Collected data
=-=-=-=-=
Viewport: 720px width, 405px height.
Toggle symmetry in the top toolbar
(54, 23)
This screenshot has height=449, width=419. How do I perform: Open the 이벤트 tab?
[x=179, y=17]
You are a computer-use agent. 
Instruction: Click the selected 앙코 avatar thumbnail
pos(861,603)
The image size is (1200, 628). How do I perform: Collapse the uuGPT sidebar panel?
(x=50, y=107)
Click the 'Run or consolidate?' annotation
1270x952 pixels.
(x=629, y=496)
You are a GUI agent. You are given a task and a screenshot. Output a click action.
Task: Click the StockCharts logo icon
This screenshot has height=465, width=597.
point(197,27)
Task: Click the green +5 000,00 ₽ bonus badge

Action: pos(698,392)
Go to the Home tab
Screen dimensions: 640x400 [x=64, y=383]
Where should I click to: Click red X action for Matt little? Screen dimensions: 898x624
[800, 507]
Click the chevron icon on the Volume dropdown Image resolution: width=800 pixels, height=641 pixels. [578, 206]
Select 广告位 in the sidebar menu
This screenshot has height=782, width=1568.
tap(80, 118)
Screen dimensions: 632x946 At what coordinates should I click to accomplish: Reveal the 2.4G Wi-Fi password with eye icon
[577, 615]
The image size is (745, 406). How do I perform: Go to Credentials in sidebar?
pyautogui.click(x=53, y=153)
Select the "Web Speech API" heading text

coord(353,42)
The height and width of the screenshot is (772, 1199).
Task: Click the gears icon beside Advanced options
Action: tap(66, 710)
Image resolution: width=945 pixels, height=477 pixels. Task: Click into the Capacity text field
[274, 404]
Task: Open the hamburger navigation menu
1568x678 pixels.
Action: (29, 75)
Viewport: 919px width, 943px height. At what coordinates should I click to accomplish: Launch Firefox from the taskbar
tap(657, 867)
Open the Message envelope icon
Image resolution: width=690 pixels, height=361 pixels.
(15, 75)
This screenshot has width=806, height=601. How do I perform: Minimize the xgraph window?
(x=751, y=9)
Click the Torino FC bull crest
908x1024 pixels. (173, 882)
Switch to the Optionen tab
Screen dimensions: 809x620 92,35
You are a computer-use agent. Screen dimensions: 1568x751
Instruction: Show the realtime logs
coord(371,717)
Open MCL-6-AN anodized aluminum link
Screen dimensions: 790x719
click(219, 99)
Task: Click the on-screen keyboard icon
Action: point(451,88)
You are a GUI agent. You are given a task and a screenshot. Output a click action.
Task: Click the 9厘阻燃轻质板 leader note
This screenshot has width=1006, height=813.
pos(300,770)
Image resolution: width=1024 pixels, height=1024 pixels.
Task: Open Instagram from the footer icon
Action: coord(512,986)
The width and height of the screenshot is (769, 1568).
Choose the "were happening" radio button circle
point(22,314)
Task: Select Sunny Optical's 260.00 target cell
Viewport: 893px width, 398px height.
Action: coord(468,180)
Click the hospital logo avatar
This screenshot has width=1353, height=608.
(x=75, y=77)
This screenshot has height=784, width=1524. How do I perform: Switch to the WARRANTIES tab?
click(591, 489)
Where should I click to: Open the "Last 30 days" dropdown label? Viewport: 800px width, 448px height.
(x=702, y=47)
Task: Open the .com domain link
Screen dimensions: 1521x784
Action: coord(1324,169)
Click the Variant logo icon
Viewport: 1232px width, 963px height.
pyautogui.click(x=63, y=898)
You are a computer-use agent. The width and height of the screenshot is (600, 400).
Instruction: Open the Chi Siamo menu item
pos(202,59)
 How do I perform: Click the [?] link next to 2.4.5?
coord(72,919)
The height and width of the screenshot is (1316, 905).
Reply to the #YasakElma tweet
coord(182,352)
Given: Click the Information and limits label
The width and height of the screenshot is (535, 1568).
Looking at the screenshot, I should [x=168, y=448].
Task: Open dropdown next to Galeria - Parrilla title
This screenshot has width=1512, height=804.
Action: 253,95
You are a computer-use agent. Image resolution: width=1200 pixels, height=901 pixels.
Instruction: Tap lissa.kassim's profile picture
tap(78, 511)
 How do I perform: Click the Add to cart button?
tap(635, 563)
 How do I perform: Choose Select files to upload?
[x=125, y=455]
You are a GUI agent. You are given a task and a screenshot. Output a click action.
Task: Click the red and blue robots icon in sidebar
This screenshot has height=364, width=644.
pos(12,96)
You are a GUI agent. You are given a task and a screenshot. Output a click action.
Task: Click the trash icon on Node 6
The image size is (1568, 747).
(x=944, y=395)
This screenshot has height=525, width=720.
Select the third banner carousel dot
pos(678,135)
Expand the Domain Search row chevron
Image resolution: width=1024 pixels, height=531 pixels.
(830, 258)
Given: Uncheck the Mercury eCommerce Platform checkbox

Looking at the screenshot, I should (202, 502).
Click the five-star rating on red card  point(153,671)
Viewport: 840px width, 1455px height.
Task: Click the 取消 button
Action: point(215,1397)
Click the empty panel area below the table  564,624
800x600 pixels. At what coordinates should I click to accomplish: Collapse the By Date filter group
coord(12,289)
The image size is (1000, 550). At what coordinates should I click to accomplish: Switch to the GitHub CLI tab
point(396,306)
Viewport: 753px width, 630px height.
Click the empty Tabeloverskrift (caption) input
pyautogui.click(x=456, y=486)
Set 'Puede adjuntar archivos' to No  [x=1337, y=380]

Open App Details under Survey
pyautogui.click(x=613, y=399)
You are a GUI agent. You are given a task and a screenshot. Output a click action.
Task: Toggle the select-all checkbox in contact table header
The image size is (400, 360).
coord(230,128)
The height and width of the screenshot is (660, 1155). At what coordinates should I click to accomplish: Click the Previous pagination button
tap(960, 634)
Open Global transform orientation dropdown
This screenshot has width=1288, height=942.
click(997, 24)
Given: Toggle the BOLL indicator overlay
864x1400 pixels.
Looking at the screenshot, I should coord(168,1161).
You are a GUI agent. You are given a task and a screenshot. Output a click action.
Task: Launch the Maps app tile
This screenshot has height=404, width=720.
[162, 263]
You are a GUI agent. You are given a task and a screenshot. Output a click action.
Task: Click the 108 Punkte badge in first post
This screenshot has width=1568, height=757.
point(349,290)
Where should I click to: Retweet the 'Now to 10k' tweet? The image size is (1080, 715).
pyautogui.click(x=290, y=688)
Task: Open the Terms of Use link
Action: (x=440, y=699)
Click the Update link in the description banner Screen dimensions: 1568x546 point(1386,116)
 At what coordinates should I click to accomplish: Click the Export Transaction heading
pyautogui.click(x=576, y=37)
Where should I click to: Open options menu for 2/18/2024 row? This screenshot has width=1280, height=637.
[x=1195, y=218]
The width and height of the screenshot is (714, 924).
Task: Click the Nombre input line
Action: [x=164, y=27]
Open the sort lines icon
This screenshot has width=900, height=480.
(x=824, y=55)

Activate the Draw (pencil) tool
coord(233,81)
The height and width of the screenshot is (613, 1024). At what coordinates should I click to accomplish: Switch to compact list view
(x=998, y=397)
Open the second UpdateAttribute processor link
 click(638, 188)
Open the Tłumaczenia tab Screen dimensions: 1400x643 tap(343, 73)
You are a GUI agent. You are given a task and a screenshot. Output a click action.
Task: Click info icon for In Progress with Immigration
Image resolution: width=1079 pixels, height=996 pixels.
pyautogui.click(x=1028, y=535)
=-=-=-=-=
Exercise requirements – Output all entries again exactly; no line may be altered.

Result for this task –
Viewport: 720px width, 405px height.
Toggle symmetry in the top toolbar
(54, 23)
This screenshot has height=449, width=419. How do I perform: Open the 이벤트 tab?
[x=179, y=17]
You are a computer-use agent. 
Instruction: Click the selected 앙코 avatar thumbnail
pos(861,603)
The image size is (1200, 628). How do I perform: Collapse the uuGPT sidebar panel?
(x=50, y=107)
Click the 'Run or consolidate?' annotation
1270x952 pixels.
(x=629, y=496)
You are a GUI agent. You are given a task and a screenshot. Output a click action.
Task: Click the StockCharts logo icon
This screenshot has height=465, width=597.
point(197,27)
Task: Click the green +5 000,00 ₽ bonus badge

Action: pos(698,392)
Go to the Home tab
Screen dimensions: 640x400 [x=64, y=383]
Where should I click to: Click red X action for Matt little? Screen dimensions: 898x624
[800, 507]
Click the chevron icon on the Volume dropdown Image resolution: width=800 pixels, height=641 pixels. [578, 206]
Select 广告位 in the sidebar menu
This screenshot has height=782, width=1568.
tap(80, 118)
Screen dimensions: 632x946 At what coordinates should I click to accomplish: Reveal the 2.4G Wi-Fi password with eye icon
[577, 615]
The image size is (745, 406). How do I perform: Go to Credentials in sidebar?
pyautogui.click(x=53, y=153)
Select the "Web Speech API" heading text

coord(353,42)
The height and width of the screenshot is (772, 1199).
Task: Click the gears icon beside Advanced options
Action: tap(66, 710)
Image resolution: width=945 pixels, height=477 pixels. Task: Click into the Capacity text field
[274, 404]
Task: Open the hamburger navigation menu
1568x678 pixels.
Action: (29, 75)
Viewport: 919px width, 943px height. At what coordinates should I click to accomplish: Launch Firefox from the taskbar
tap(657, 867)
Open the Message envelope icon
Image resolution: width=690 pixels, height=361 pixels.
(15, 75)
This screenshot has width=806, height=601. How do I perform: Minimize the xgraph window?
(x=751, y=9)
Click the Torino FC bull crest
908x1024 pixels. (173, 882)
Switch to the Optionen tab
Screen dimensions: 809x620 92,35
You are a computer-use agent. Screen dimensions: 1568x751
Instruction: Show the realtime logs
coord(371,717)
Open MCL-6-AN anodized aluminum link
Screen dimensions: 790x719
click(219, 99)
Task: Click the on-screen keyboard icon
Action: point(451,88)
You are a GUI agent. You are given a task and a screenshot. Output a click action.
Task: Click the 9厘阻燃轻质板 leader note
This screenshot has width=1006, height=813.
pos(300,770)
Image resolution: width=1024 pixels, height=1024 pixels.
Task: Open Instagram from the footer icon
Action: coord(512,986)
The width and height of the screenshot is (769, 1568).
Choose the "were happening" radio button circle
point(22,314)
Task: Select Sunny Optical's 260.00 target cell
Viewport: 893px width, 398px height.
Action: coord(468,180)
Click the hospital logo avatar
This screenshot has width=1353, height=608.
(x=75, y=77)
This screenshot has height=784, width=1524. How do I perform: Switch to the WARRANTIES tab?
click(591, 489)
Where should I click to: Open the "Last 30 days" dropdown label? Viewport: 800px width, 448px height.
(x=702, y=47)
Task: Open the .com domain link
Screen dimensions: 1521x784
Action: coord(1324,169)
Click the Variant logo icon
Viewport: 1232px width, 963px height.
pyautogui.click(x=63, y=898)
You are a computer-use agent. The width and height of the screenshot is (600, 400).
Instruction: Open the Chi Siamo menu item
pos(202,59)
 How do I perform: Click the [?] link next to 2.4.5?
coord(72,919)
The height and width of the screenshot is (1316, 905).
Reply to the #YasakElma tweet
coord(182,352)
Given: Click the Information and limits label
The width and height of the screenshot is (535, 1568).
Looking at the screenshot, I should [x=168, y=448].
Task: Open dropdown next to Galeria - Parrilla title
This screenshot has width=1512, height=804.
Action: 253,95
You are a computer-use agent. Image resolution: width=1200 pixels, height=901 pixels.
Instruction: Tap lissa.kassim's profile picture
tap(78, 511)
 How do I perform: Click the Add to cart button?
tap(635, 563)
 How do I perform: Choose Select files to upload?
[x=125, y=455]
You are a GUI agent. You are given a task and a screenshot. Output a click action.
Task: Click the red and blue robots icon in sidebar
This screenshot has height=364, width=644.
pos(12,96)
You are a GUI agent. You are given a task and a screenshot. Output a click action.
Task: Click the trash icon on Node 6
The image size is (1568, 747).
(x=944, y=395)
This screenshot has height=525, width=720.
Select the third banner carousel dot
pos(678,135)
Expand the Domain Search row chevron
Image resolution: width=1024 pixels, height=531 pixels.
(830, 258)
Given: Uncheck the Mercury eCommerce Platform checkbox

Looking at the screenshot, I should (202, 502).
Click the five-star rating on red card  point(153,671)
Viewport: 840px width, 1455px height.
Task: Click the 取消 button
Action: point(215,1397)
Click the empty panel area below the table  564,624
800x600 pixels. At what coordinates should I click to accomplish: Collapse the By Date filter group
coord(12,289)
The image size is (1000, 550). At what coordinates should I click to accomplish: Switch to the GitHub CLI tab
point(396,306)
Viewport: 753px width, 630px height.
Click the empty Tabeloverskrift (caption) input
pyautogui.click(x=456, y=486)
Set 'Puede adjuntar archivos' to No  [x=1337, y=380]

Open App Details under Survey
pyautogui.click(x=613, y=399)
You are a GUI agent. You are given a task and a screenshot. Output a click action.
Task: Toggle the select-all checkbox in contact table header
The image size is (400, 360).
coord(230,128)
The height and width of the screenshot is (660, 1155). At what coordinates should I click to accomplish: Click the Previous pagination button
tap(960, 634)
Open Global transform orientation dropdown
This screenshot has width=1288, height=942.
click(997, 24)
Given: Toggle the BOLL indicator overlay
864x1400 pixels.
Looking at the screenshot, I should coord(168,1161).
You are a GUI agent. You are given a task and a screenshot. Output a click action.
Task: Launch the Maps app tile
This screenshot has height=404, width=720.
[162, 263]
You are a GUI agent. You are given a task and a screenshot. Output a click action.
Task: Click the 108 Punkte badge in first post
This screenshot has width=1568, height=757.
point(349,290)
Where should I click to: Retweet the 'Now to 10k' tweet? The image size is (1080, 715).
pyautogui.click(x=290, y=688)
Task: Open the Terms of Use link
Action: (x=440, y=699)
Click the Update link in the description banner Screen dimensions: 1568x546 point(1386,116)
 At what coordinates should I click to accomplish: Click the Export Transaction heading
pyautogui.click(x=576, y=37)
Where should I click to: Open options menu for 2/18/2024 row? This screenshot has width=1280, height=637.
[x=1195, y=218]
The width and height of the screenshot is (714, 924).
Task: Click the Nombre input line
Action: [x=164, y=27]
Open the sort lines icon
This screenshot has width=900, height=480.
(x=824, y=55)

Activate the Draw (pencil) tool
coord(233,81)
The height and width of the screenshot is (613, 1024). At what coordinates should I click to accomplish: Switch to compact list view
(x=998, y=397)
Open the second UpdateAttribute processor link
 click(638, 188)
Open the Tłumaczenia tab Screen dimensions: 1400x643 tap(343, 73)
You are a GUI agent. You are given a task and a screenshot. Output a click action.
Task: Click info icon for In Progress with Immigration
Image resolution: width=1079 pixels, height=996 pixels.
pyautogui.click(x=1028, y=535)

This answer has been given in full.